EECS 349, Machine Learning

  Insturctor: Prof. Doug Downey
By Majed Valad Beigi
majed.beigi@northwestern.edu
Northwestern University
home Introduction Design Back Propagation NN LAMSTAR NN SVM Results Conclusion

Offline HandWritten Character Recognition
 

You can download the full project report and source code here:
FullReport_Source Code

Introduction

The development of handwriting recognition systems began in the 1950s when there were human operators whose job was to convert data from various documents into electronic format, making the process quite long and often affected by errors. Automatic text recognition aims at limiting these errors by using image preprocessing techniques that bring increased speed and precision to the entire recognition process. Handwriting recognition has been one of the most fascinating and challenging research areas in field of image processing and pattern recognition in the recent years. It contributes immensely to the advancement of automation process and improves the interface between man and machine in numerous applications. Optical character recognition is a field of study than can encompass many different solving techniques. Neural networks (Sandhu & Leon, 2009), support vector machines and statistical classifiers seem to be the preferred solutions to the problem due to their proven accuracy in classifying new data [1].

The Optical Character Recognizer actually is a convertor which translates handwritten text images to a machine based text. In general, handwriting recognition is classified into two types as off-line and on-line.  In the off-line recognition, the writing is usually capture optically by a scanner and the completed writing is available as an image. In other words, Offline Handwritten Text is when hand written text is scanned by a scanner into a digital format. But, in the on-line system the two dimensional coordinates of successive points are represented as a function of time and the order of strokes made by the writer. In other words, X-Y coordinates are given as a result that tells the location of the pen and the force applied by the user during writing and speed too. Online Handwritten Text is written by a stylus on a tablet. There is also a third method which is not as famous as the first two methods mentioned above in which laser, inkjet devices, can be used for obtaining machine printed text [2].

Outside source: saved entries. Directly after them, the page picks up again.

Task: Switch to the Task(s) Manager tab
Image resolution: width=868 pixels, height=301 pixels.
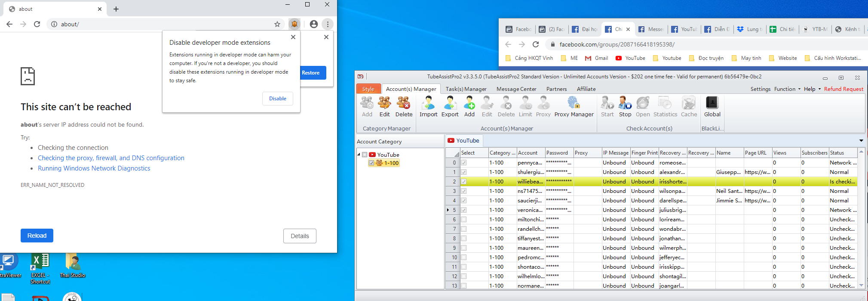Action: pyautogui.click(x=466, y=89)
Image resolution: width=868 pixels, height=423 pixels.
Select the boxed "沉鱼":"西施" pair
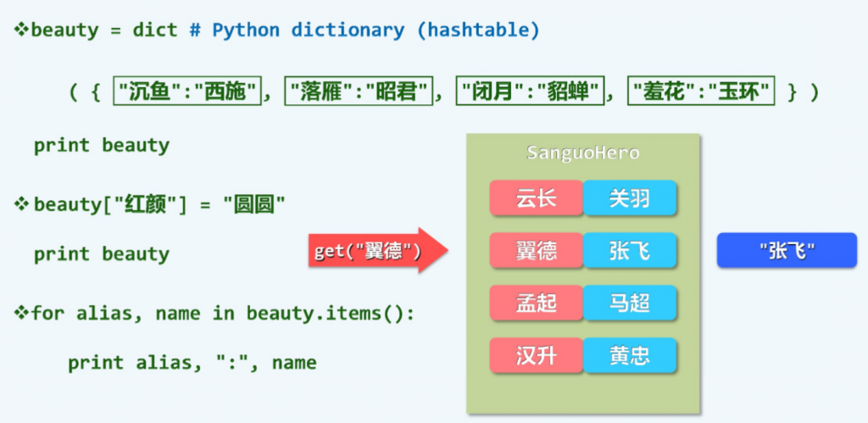[x=187, y=92]
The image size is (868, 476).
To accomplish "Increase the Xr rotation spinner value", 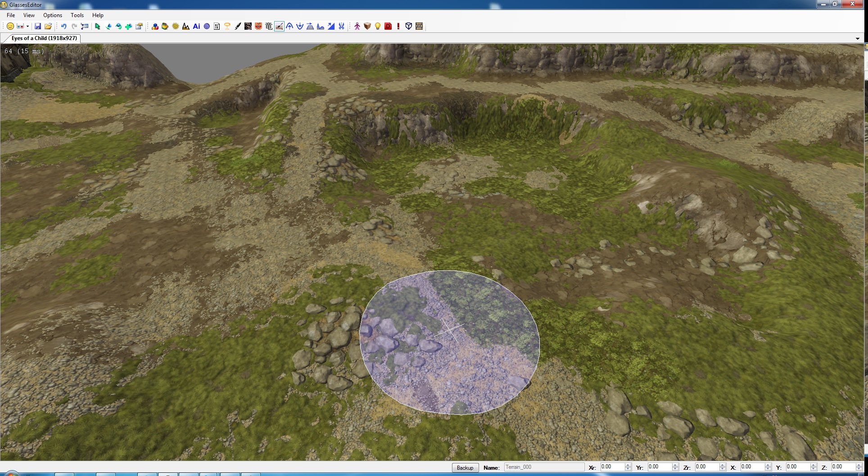I will pyautogui.click(x=628, y=465).
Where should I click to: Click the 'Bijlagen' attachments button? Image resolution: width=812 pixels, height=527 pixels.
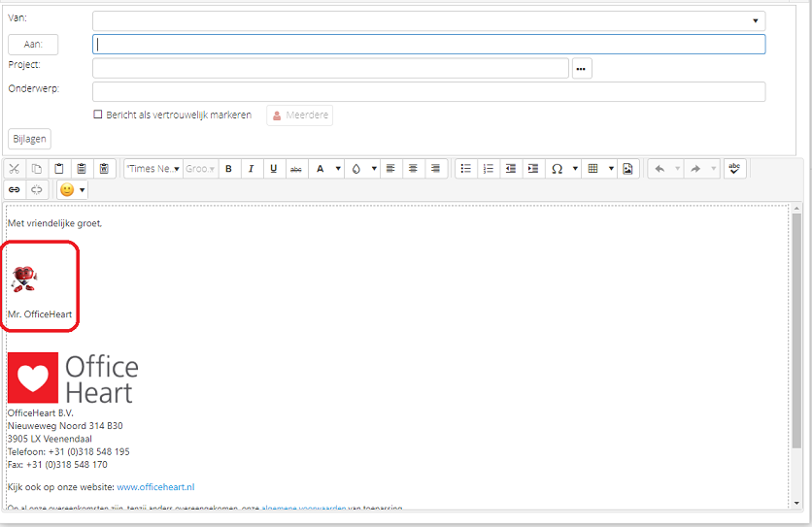[29, 139]
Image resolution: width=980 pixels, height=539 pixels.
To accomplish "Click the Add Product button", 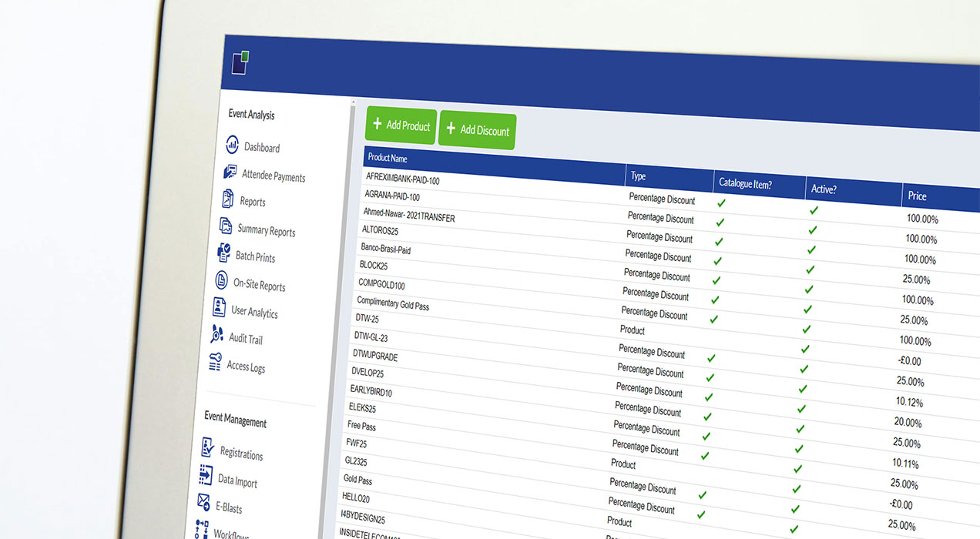I will point(401,125).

There is extensive work in the field of handwriting recognition, and a number of reviews exist. The on-line methods have been shown to be superior to their off-line counterparts in recognizing handwritten characters due to the temporal information available with the former [3] [4]. However, several applications including mail sorting, bank processing, document reading and postal address recognition require off-line handwriting recognition systems. Moreover, in the off-line systems, the neural networks and support vector machines have been successfully used to yield comparably high recognition accuracy levels. As a result, the off-line handwriting recognition continues to be an active area for research towards exploring the newer techniques that would improve recognition accuracy [5] [6]. Therefore, for this report, I have decided to work on an off-line handwritten alphabetical character recognition system using Back Propagation neural network, LAMSTAR neural network and Support Vector Machine (SVM).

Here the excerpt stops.